As in the last post, I have highlighted the green cells with interactive password sessions targeting half-of-a-second and red cells with symmetric key derivation targeting a full five seconds.
More Argon2 Benchmarks
When showing Argon2 in my last post, I did a poor job demonstrating several additional cost factors, and I didn't make it clear how the parallelization played a roll when keeping the same cost factor. As a result, I ran additional benchmarks to make it more clear exactly how CPU and RAM play with each other in your work load.
As a reminder, the cost parameters for Argon2 are as follows:
- n: The number of iterations on the CPU.
- m: The memory work load.
- p: The parallelization factor.
Unlike scrypt, where a single factor manipulates both the CPU and RAM cost, Argon2 separates them out. You deliberately have two knobs to play with- "n" for the CPU and "m" for the RAM. But, one affects the other. If you are targeting a specific execution time, and you increase your memory factor by two, then your CPU work factor will be decreased by half.

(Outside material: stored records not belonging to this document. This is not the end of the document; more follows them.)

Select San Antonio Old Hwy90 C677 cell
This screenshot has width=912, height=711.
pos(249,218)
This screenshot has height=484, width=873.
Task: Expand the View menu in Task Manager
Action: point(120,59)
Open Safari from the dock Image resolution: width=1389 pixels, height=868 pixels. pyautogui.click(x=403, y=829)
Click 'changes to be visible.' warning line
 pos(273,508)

On the reverse, if you increase your CPU work factor by two, then your memory work factor will be decreased by half. So, affecting one work factor affects the other.
Why is this important? Well, let's consider setting your memory requirement into the gigabyte range. At 1 GiB, for an interactive login session of .5 seconds, you would need at least both cores working on the hash, and you would only get a single iteration. In other words, your work is entirely memory dependent without any significant CPU cost. Maybe you're trying to thwart FPGAs or ASICs with the large memory requirement. However, is it possible that an adversary has 1 GiB of on-die cache? If so, because you're entirely memory-dependent, and no CPU work load, you've been able to cater to the adversary, without significant hardware cost.

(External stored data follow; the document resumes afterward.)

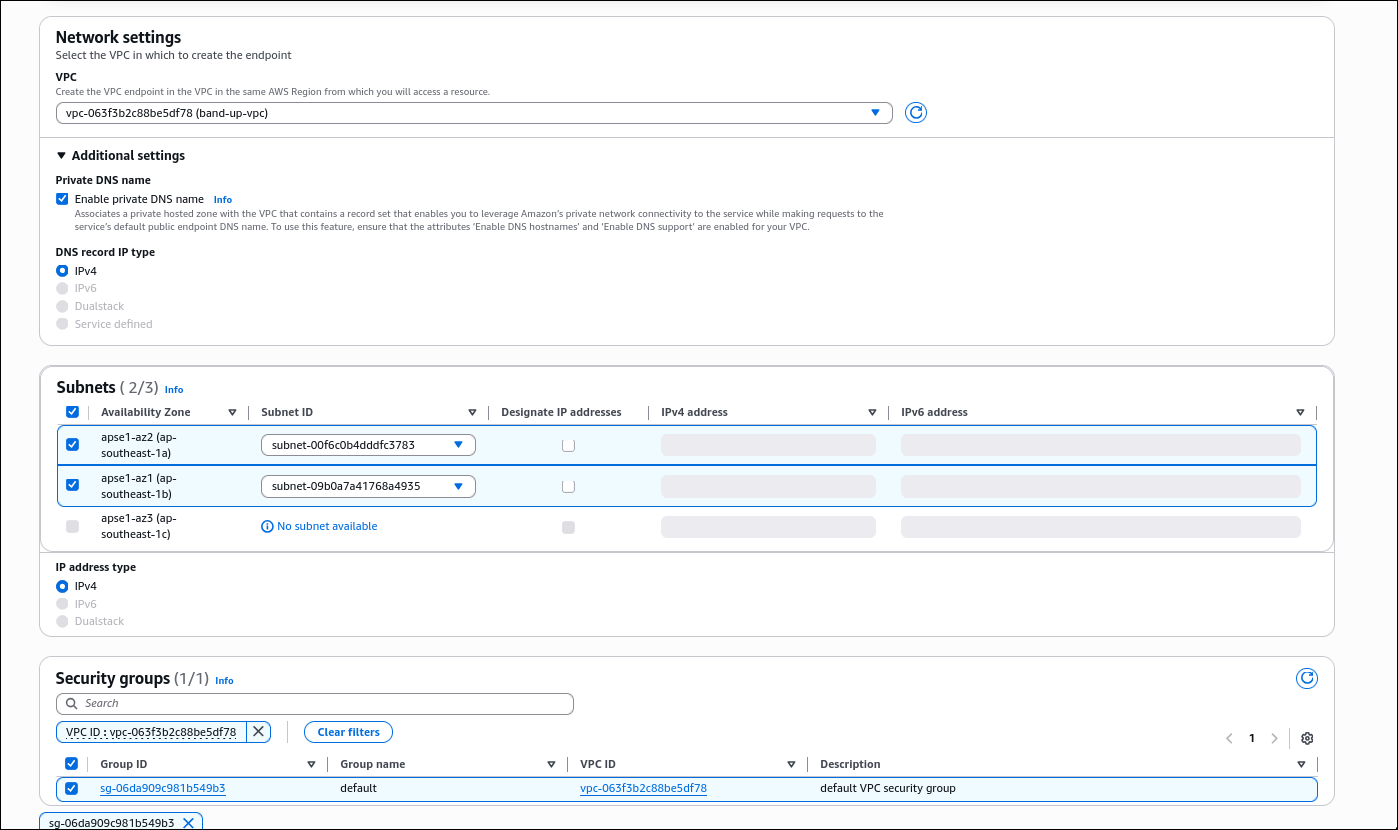This screenshot has height=830, width=1398.
Task: Open the VPC selection dropdown
Action: (474, 113)
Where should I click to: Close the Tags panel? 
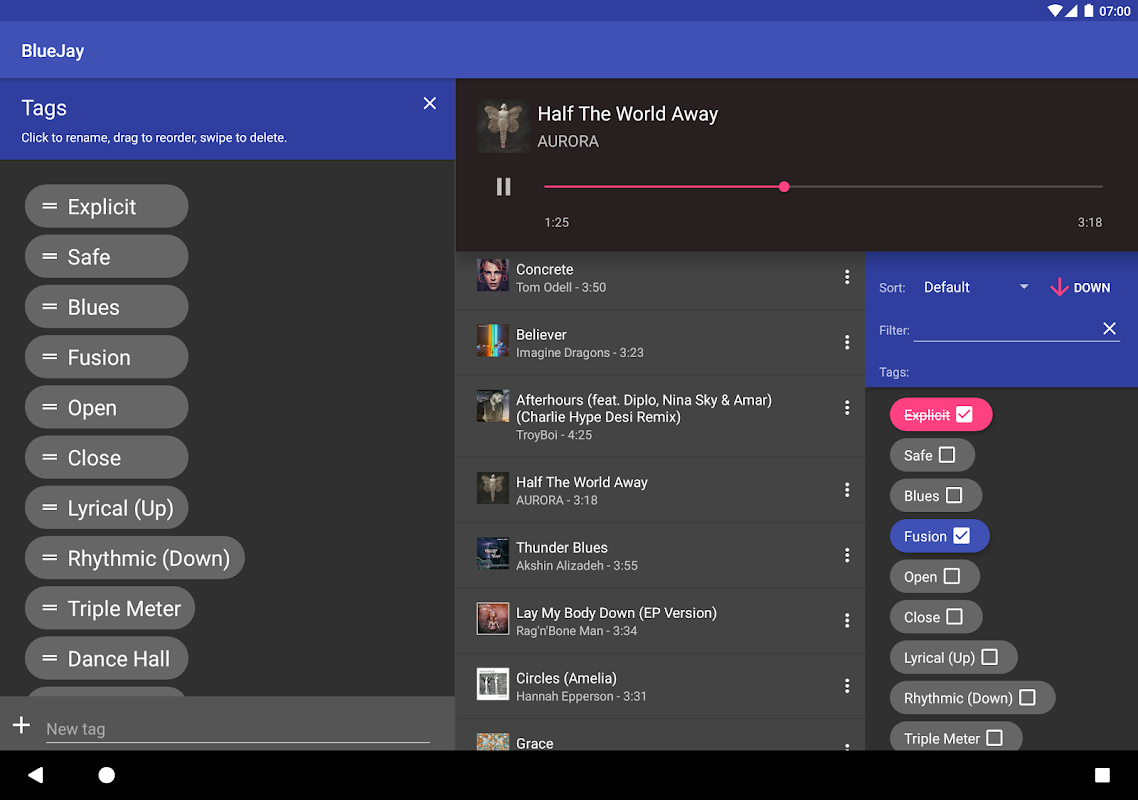click(430, 104)
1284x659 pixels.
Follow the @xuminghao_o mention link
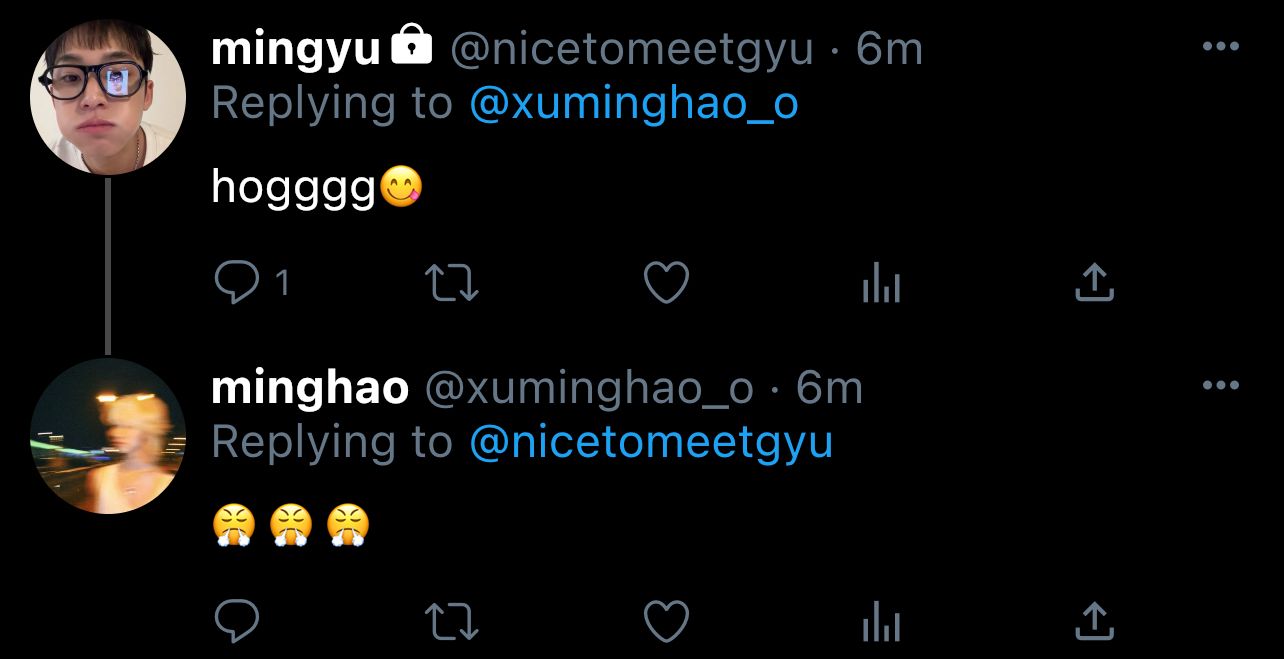634,103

On the reverse, you could get CPU heavy with 2048 iterations to hit your .5 seconds execution time, but then you would only be using 256 KiB of memory. You're likely not defeating the FPGAs and ASICs that Argon2 is designed for, as you're almost entirely processor-driven.
So, what to do? It would probably be a good idea to target a balance- require a significant amount of memory, even if it doesn't break the on-die cache barrier, while also requiring a significant amount of processor work. Sticking with Colin's recommendation of 16 MiB (214) of memory and 32 iterations on 4 cores for interactive logins is probably a good balance. Then again, it will all depend on your hardware, what you can expect in customer execution time, load, and other variables.
However, here are additional timings of Argon2, just like with scrypt, so you can see how parallelization affects identical costs. Again, green cells are targeting .5 seconds for interactive logins, and red cells are targeting 5 seconds for symmetric key derivation.
Hopefully, this will help you make a more educated decision about your cost factors when deploying either scrypt or Argon2 as your password hash or symmetric key derivation function. Remember, that you have a few things to consider when picking your costs:
- Make it expensive for both CPU and memory.
- Target a realistic execution time for the situation.
- Guarantee that you can always meet these goals after deployment.
Also, don't deploy Argon2 into production quite yet. Let is bake for a while. If it still stands secure in 2020, then you're probably good to go. Otherwise, deploy scrypt, or the other functions mentioned in the prior post.